Avvertiamo questa esigenza tanto più in questo tempo in cui dobbiamo astenerci dagli abbracci o per lo meno concederceli con grande parsimonia. La vita non ha bisogno soltanto di essere capita e nemmeno soltanto di essere cambiata, ma la vita ha bisogno di essere abbracciata: di essere abbracciata quando è bella e anche quando è brutta. Anzi, quando è brutta, faticosa, piagata, quando è dimenticata e abbandonata, ha ancora più bisogno di essere abbracciata.
Non basta il nostro abbraccio, che pure è così caro: la vita ha bisogno dell’abbraccio di Dio. L’immagine del bambino che nasce a Betlemme è frequentemente un’immagine a braccia aperte, quasi che proprio lui rappresenti l’abbraccio di Dio.
Noi cristiani crediamo proprio questo: che Gesù è l’abbraccio di Dio ad una umanità che si presenta davanti a lui in tutte le sue contraddizioni, nelle sue vette meravigliose e nei suoi abissi più oscuri.
Dio abbraccia questa nostra vita e la abbraccia attraverso la vicenda di suo figlio che nasce per noi, che vive per noi, che muore per noi, che risorge per noi.
La fede è la disponibilità a lasciare che Dio abbracci la nostra vita. La testimonianza che noi cristiani possiamo dare ogni giorno, cominciando dalle nostre famiglie, è che questo abbraccio di Dio iniziato con Gesù continua nella storia attraverso coloro che credono in lui e si sono lasciati abbracciare.
Qualcuno può sorridere, qualcun altro può irrigidirsi, ma ogni smentita non ci paralizza perché l’abbraccio di Dio comprende la luce ma anche il buio, come questa notte, come quella notte.
Il bambino, Maria sua madre, Giuseppe, in quella notte abitata dal canto degli angeli – “Gloria a Dio nell’alto dei cieli e pace in terra agli uomini che Dio ama – ci stanno dicendo: “Non abbiate paura!”. Il male è in agguato e c’è sempre il rischio che ci rovini la vita, ma c’è un rischio più grande, c’è un rischio infinitamente più forte del male ed è il rischio di amare. È il rischio che corre Dio. Noi celebriamo la nascita di Gesù che rappresenta il rischio di Dio e il rischio di Dio è amare. È il rischio a cui è esposto ogni donna e ogni uomo sulla faccia della terra.
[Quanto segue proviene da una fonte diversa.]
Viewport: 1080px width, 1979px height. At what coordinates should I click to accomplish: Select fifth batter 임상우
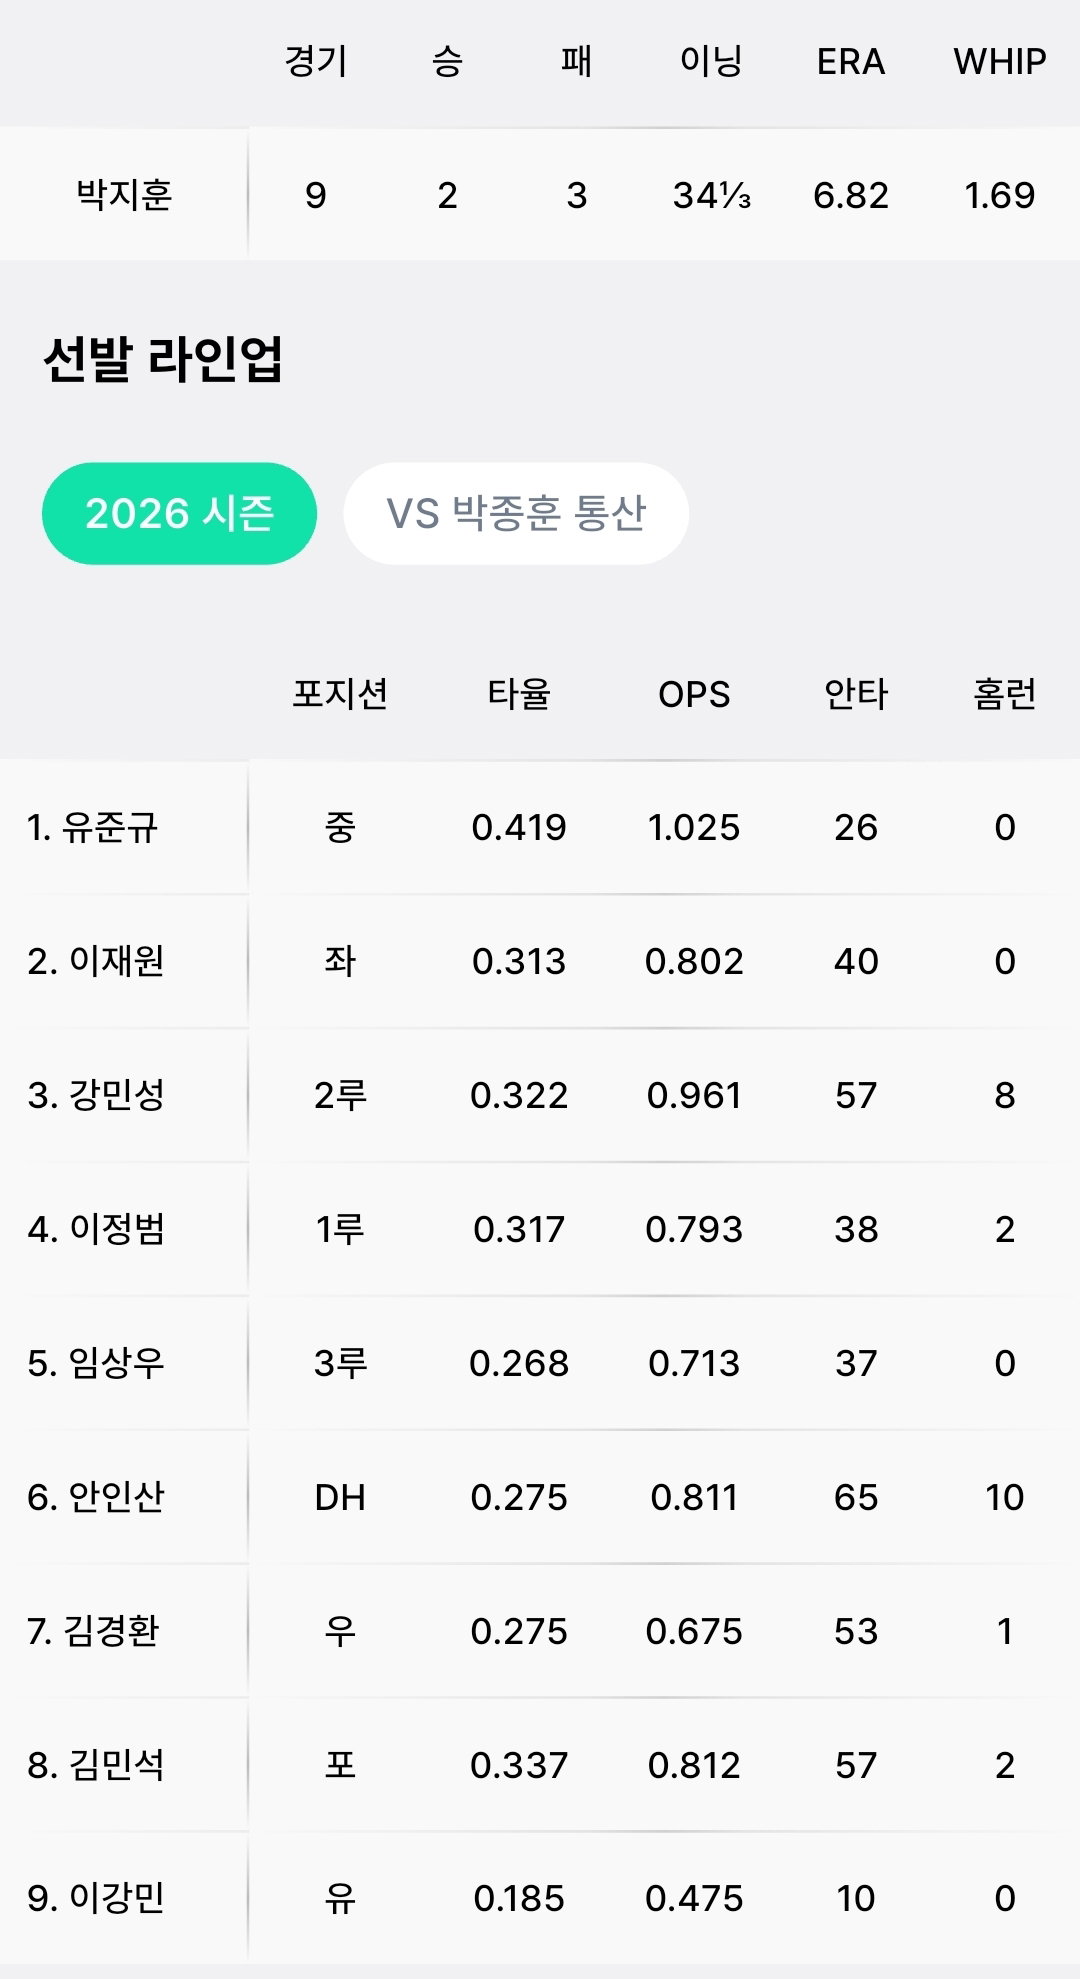coord(540,1364)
Se non corriamo questo rischio, l’oscurità e il male non rimarranno rischio ma diventeranno realtà. Se il male non ci soffoca e non ci schiaccia è perché qualcuno – e forse anche noi – corre ogni giorno il rischio dell’amore. Così come ha rischiato Dio.
Noi stasera ci lasciamo interrogare dallo sguardo di Gesù bambino. Lo sguardo di un bambino è sempre capace di interrogare anche lo sguardo più opaco, più indifferente, più gelido di un adulto. Lasciamoci interrogare sulla nostra fede, su cosa significa per noi credere in Dio e in un Dio che si manifesta in Gesù Cristo.
Il buio ci provoca a vagliare l’affidabilità della luce del Vangelo e della nostra fede in Gesù Cristo.
Qualche settimana fa ho ascoltato il monologo di un comico molto conosciuto che mi ha sorpreso. Ha dedicato un monologo all’anima: c’era da ridere, ma anche da piangere di commozione. E ha finito con una preghiera rivolta a Dio, le cui ultime parole sono state: “Dio ti ringrazio perché mi hai estratto dal nulla”. Nell’essere venuti alla vita c’è qualcosa di più sorprendente e definitivo che nell’essere destinati a morire.
Noi stasera siamo messi nella condizione di meravigliarci di Dio, la sorgente della vita che viene alla vita, alla nostra vita per donarci la sua vita. Ed è aprendo il cuore a questa meraviglia che noi possiamo veramente vivere un buon Natale.